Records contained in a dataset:
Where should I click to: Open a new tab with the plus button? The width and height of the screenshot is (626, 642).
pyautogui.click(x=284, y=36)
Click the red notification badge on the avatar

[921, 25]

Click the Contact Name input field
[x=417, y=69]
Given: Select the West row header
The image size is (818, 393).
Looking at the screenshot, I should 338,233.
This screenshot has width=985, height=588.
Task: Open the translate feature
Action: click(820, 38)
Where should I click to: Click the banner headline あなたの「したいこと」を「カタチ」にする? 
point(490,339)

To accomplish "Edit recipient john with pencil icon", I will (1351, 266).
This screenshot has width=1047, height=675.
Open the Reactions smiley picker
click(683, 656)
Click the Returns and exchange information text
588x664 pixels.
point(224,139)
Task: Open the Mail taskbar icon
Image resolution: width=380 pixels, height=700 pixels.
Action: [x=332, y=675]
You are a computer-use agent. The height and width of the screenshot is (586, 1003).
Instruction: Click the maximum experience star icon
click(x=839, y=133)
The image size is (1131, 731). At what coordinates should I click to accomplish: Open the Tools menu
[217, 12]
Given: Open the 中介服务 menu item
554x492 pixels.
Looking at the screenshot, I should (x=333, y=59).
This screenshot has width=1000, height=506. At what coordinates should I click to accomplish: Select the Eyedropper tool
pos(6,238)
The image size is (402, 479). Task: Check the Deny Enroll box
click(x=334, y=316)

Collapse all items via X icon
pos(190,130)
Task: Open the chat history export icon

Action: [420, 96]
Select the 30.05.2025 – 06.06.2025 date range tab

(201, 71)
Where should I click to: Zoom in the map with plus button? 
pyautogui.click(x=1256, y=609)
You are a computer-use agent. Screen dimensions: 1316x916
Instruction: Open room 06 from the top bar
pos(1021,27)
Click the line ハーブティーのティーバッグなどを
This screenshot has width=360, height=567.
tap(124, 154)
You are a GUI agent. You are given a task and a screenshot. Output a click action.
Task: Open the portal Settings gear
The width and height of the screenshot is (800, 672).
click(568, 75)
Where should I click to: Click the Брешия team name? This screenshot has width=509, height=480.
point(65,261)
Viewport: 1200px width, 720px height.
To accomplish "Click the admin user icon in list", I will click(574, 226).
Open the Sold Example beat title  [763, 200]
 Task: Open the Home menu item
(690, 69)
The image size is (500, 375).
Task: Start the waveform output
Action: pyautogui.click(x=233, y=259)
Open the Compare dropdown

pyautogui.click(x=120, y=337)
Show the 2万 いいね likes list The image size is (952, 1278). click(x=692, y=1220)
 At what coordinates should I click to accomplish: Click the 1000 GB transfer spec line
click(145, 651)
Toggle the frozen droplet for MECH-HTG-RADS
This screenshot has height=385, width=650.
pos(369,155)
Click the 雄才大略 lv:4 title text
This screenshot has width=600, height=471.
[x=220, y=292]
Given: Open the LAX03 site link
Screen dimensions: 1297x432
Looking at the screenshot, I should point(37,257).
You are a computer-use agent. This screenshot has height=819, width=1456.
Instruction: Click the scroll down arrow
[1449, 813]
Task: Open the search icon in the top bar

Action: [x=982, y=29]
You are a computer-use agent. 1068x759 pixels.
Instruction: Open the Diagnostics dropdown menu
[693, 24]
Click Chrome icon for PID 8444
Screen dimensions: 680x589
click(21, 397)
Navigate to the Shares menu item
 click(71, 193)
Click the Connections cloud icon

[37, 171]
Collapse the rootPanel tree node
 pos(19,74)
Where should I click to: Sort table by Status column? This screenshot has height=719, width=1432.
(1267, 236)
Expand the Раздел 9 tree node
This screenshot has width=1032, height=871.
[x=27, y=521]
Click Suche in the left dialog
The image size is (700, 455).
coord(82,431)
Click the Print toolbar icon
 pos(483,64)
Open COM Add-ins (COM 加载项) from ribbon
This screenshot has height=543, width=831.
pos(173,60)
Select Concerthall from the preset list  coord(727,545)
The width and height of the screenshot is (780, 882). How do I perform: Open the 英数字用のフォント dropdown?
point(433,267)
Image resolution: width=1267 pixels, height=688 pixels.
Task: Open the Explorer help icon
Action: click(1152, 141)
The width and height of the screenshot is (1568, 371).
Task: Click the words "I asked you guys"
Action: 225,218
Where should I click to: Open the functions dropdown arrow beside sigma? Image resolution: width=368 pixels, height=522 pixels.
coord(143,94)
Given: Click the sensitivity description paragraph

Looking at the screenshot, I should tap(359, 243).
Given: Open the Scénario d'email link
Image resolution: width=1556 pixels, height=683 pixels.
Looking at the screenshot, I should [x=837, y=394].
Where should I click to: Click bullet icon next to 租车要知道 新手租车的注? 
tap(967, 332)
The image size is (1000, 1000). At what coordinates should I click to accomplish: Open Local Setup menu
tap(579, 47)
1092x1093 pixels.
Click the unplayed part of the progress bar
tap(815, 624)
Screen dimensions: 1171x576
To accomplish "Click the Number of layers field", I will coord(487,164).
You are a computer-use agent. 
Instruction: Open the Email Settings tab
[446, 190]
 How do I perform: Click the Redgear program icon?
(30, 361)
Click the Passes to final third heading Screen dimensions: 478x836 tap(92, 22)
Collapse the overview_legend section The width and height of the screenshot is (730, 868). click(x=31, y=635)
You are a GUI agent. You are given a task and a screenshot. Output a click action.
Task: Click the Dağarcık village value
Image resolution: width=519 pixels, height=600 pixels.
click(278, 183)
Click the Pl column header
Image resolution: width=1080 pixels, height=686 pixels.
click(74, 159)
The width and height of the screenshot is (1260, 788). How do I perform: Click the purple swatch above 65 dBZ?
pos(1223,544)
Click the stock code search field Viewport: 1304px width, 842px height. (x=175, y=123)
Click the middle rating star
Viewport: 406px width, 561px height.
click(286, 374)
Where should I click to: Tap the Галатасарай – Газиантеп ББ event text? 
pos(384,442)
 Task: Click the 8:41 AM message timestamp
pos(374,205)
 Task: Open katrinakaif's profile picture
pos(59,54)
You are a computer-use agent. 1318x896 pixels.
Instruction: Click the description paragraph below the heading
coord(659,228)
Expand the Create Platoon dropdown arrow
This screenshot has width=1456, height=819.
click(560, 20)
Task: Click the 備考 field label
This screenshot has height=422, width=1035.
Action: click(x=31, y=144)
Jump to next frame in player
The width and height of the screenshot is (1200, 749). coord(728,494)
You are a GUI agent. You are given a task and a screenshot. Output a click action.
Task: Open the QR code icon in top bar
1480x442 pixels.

Goal of the exercise: Pull each line containing "computer" from the records.

Result for this exercise:
You are a computer-use agent. The height and width of the screenshot is (586, 1003).
You are a computer-use agent. Screen dimensions: 1316x916
You are a computer-use agent. This screenshot has height=819, width=1456.
You are a computer-use agent. 1068x759 pixels.
You are a computer-use agent. 
You are a computer-use agent. 1318x896 pixels.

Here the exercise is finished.